The studio for what is arguably the world’s most successful online course is tucked into a corner of Barb and Phil Oakley’s basement, a converted TV room that smells faintly of cat urine. (At the end of every video session, the Oakleys pin up the green fabric that serves as the backdrop so Fluffy doesn’t ruin it.)

This is where they put together “Learning How to Learn,” taken by more than 1.8 million students from 200 countries, the most ever on Coursera. The course provides practical advice on tackling daunting subjects and on beating procrastination, and the lessons engagingly blend neuroscience and common sense.

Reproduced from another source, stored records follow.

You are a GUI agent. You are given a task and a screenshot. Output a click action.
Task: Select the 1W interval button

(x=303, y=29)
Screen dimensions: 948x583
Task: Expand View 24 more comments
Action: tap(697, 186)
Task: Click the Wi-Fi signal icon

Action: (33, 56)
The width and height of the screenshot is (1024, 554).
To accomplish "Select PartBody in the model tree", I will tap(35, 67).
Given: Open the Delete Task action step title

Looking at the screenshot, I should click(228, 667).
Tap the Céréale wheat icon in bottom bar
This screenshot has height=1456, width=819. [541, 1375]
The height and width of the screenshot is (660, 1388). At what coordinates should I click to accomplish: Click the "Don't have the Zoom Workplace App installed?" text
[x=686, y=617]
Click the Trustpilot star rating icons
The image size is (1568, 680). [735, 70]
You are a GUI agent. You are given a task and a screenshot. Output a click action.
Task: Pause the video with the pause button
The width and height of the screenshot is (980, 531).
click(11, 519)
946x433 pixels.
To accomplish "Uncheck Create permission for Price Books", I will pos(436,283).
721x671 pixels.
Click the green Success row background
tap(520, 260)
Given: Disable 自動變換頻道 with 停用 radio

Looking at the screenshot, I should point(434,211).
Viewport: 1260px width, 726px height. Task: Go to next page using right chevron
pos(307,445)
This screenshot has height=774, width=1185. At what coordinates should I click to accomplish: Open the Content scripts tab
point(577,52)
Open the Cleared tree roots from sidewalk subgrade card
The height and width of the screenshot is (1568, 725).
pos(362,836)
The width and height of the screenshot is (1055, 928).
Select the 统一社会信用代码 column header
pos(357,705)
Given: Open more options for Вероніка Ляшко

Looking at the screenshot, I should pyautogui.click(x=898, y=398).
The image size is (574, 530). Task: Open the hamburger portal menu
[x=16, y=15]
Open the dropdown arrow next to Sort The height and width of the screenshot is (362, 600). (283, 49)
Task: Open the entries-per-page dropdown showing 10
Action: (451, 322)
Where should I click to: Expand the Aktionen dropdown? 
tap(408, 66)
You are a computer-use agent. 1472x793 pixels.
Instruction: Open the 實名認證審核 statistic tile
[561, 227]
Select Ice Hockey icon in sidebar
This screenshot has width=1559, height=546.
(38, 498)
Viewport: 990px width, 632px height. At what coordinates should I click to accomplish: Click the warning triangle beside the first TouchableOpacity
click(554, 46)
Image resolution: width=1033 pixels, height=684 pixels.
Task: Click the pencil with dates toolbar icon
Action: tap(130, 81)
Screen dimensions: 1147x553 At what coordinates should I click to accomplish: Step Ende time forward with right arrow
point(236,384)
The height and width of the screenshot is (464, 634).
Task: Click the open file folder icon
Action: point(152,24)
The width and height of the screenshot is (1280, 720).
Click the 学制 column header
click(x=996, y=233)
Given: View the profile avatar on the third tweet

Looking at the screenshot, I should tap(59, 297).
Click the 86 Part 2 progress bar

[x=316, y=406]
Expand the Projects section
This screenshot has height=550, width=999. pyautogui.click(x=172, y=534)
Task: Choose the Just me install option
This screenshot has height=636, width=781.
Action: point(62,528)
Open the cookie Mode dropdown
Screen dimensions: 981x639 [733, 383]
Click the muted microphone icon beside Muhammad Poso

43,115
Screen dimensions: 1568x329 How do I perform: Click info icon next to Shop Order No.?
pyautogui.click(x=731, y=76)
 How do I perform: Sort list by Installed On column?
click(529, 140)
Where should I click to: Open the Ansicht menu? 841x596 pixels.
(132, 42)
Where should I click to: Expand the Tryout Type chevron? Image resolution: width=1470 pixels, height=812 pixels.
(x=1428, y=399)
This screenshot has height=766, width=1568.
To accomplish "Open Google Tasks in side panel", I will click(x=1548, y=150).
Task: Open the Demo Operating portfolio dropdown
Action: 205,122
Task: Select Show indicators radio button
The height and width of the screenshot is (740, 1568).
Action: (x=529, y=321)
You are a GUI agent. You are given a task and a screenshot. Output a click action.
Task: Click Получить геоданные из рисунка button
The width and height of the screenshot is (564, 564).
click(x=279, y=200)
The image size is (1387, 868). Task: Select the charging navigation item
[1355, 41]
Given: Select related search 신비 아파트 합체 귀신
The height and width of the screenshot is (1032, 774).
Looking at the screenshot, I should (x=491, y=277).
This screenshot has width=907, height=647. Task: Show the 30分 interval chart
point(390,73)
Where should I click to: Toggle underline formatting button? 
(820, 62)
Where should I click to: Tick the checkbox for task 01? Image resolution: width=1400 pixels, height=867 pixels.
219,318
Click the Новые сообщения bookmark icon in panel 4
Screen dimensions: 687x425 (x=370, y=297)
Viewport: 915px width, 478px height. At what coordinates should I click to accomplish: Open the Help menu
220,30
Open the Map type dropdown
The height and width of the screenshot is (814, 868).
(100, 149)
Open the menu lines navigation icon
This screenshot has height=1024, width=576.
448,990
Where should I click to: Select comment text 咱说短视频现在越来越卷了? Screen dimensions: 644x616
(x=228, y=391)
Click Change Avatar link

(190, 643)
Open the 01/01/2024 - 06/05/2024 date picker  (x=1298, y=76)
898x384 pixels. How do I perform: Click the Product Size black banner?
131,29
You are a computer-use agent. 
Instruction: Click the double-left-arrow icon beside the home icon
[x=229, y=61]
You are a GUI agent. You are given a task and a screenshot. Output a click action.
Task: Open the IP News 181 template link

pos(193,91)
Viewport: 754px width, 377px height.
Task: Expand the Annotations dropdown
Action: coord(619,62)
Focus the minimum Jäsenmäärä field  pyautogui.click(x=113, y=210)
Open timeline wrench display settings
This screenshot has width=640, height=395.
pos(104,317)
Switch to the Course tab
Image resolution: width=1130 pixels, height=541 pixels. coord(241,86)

Dr. Oakley, an engineering professor at Oakland University in Rochester, Mich., created the class with Terrence Sejnowski, a neuroscientist at the Salk Institute for Biological Studies, and with the University of California, San Diego.

Prestigious universities have spent millions and employ hundreds of professionally trained videographers, editors and producers to create their massive open online courses, known as MOOCs. The Oakleys put together their studio with equipment that cost $5,000. They figured out what to buy by Googling “how to set up a green screen studio” and “how to set up studio lighting.” Mr. Oakley runs the camera and teleprompter. She does most of the editing. The course is free ($49 for a certificate of completion — Coursera won’t divulge how many finish).

I highly recommend her book, Mindshift: Break Through Obstacles to Learning and Discover Your Hidden Potential.

And the story of her video is prefigured here and here.

BLUE DOG DEM TO LABOR BOARD: ‘Do No Harm to Those Job Creators,’ Repeal Obama-Era Rule.

Rep. Henry Cuellar (D-Texas) joined Republican lawmakers in support of a bill that would reverse a decision made by the National Labor Relations Board during the Obama administration.

“For more than three decades, the Joint Employer Standard was the cornerstone of labor law; it protected businesses from undue liability involving employees over which they did not have the actual or the direct control. We know what happened in August of 2015 that decision that came out – that decision ignored years of legal precedent and created an environment of uncertainty that will put pressure on primary companies to assert more authority over their contracted small businesses and franchises to limit new potential liability under this federal law,” Cuellar said during a Capitol Hill press conference Thursday.

“I’m an attorney and I’ve been a small-business owner, so I know what it is to be a small-business owner, so I know what it is to work with employees, and I don’t think this is a Democratic or Republican issue – it’s something that we’ve got to do because it’s the right thing to do for the small-business owners,” he added.

In August 2015, the NLRB concluded that “two or more entities are joint employers of a single workforce if (1) they are both employers within the meaning of the common law; and (2) they share or codetermine those matters governing the essential terms and conditions of employment.”

This was a blatant act by the NLRB to enforce what I call the “Caligula Standard” on corporate/franchisee relations: “If only all of Rome had just one neck.”